O Presidente da República, Filipe Nyusi, elogiou a qualidade do serviço prestado pelas Linhas Aéreas de Moçambique (LAM) no voo Maputo-Lisboa, apelando à companhia para que aumente a “ambição” nas suas operações.
“É importante encorajar a companhia de bandeira do País a enfrentar os desafios necessários para a sua internacionalização. A LAM deve manter a sua ambição e lutar por conquistas mais notáveis”, afirmou o estadista.
Estes comentários foram partilhados no sábado, 27de Janeiro, Lisboa, durante uma escala na viagem oficial para Roma, onde o chefe do Estado vai participar na Cimeira Itália-África.
A LAM regressou aos voos para Lisboa em 12 de Dezembro passado, recorrendo a um Boeing 777 de 302 lugares, resultante de uma parceria com a operadora portuguesa EuroAtlantic, ligando as duas capitais três vezes por semana.
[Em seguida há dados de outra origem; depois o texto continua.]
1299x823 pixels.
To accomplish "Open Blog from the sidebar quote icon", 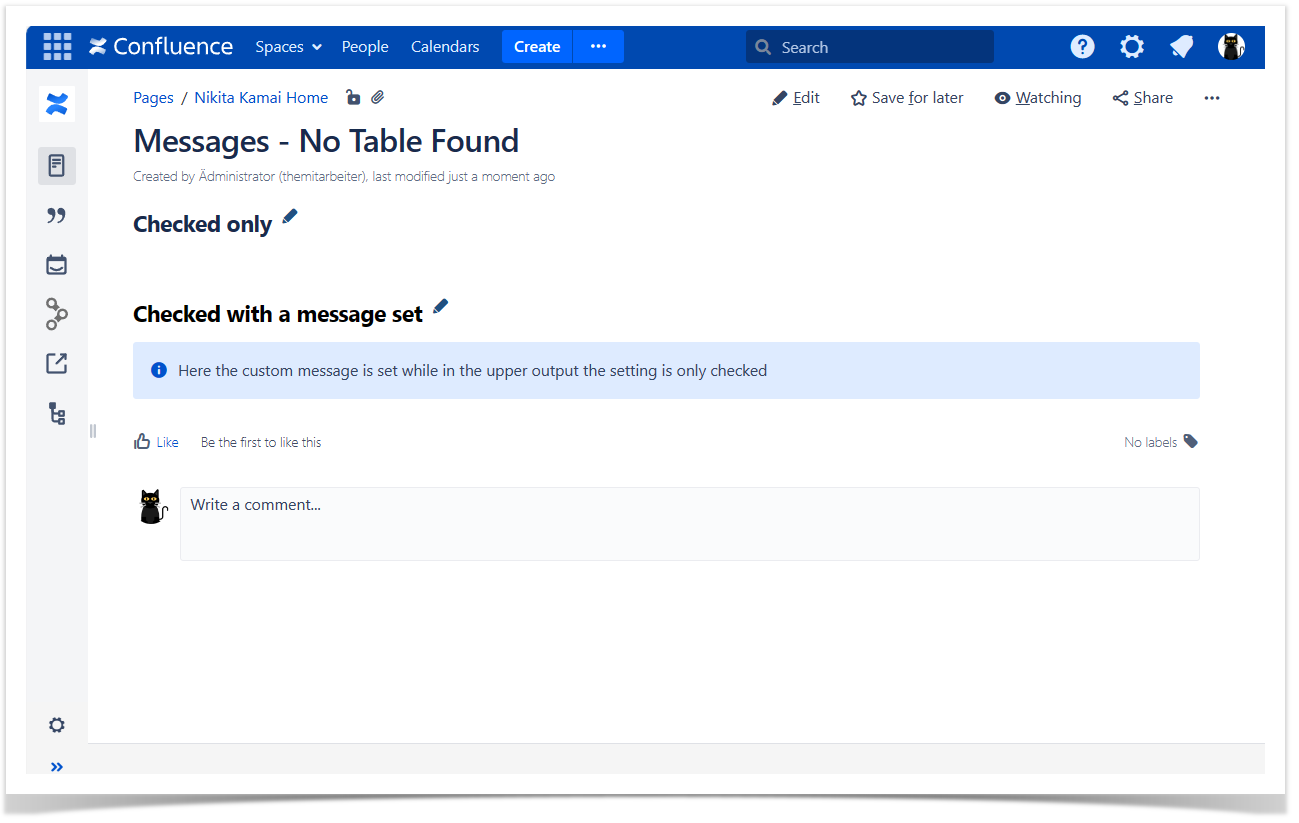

A operação de regresso da LAM ao espaço aéreo europeu custa cerca de dois milhões de dólares por mês.
A rota Maputo-Lisboa, abandonada pela companhia há quase 12 anos, faz parte do plano de revitalização da operadora, depois de a empresa sul-africana Fly Modern Ark (FMA) ter entrado na gestão da LAM em Abril de 2023 para o processo de reestruturação.
A rede de voos da companhia conta com 12 destinos no mercado doméstico e, a nível regional, voa regularmente para Joanesburgo, Dar-Es-Salaam, Harare, Lusaca, e Cidade do Cabo, enquanto Lisboa é o único destino intercontinental.
Diariamente, a LAM realiza mais de 40 voos, operados através da sua frota composta por um Boeing 737, três Q400, dois Bombardier CRJ 900 e dois Embraer 145 operados pela sua subsidiária Moçambique Expresso (MEX).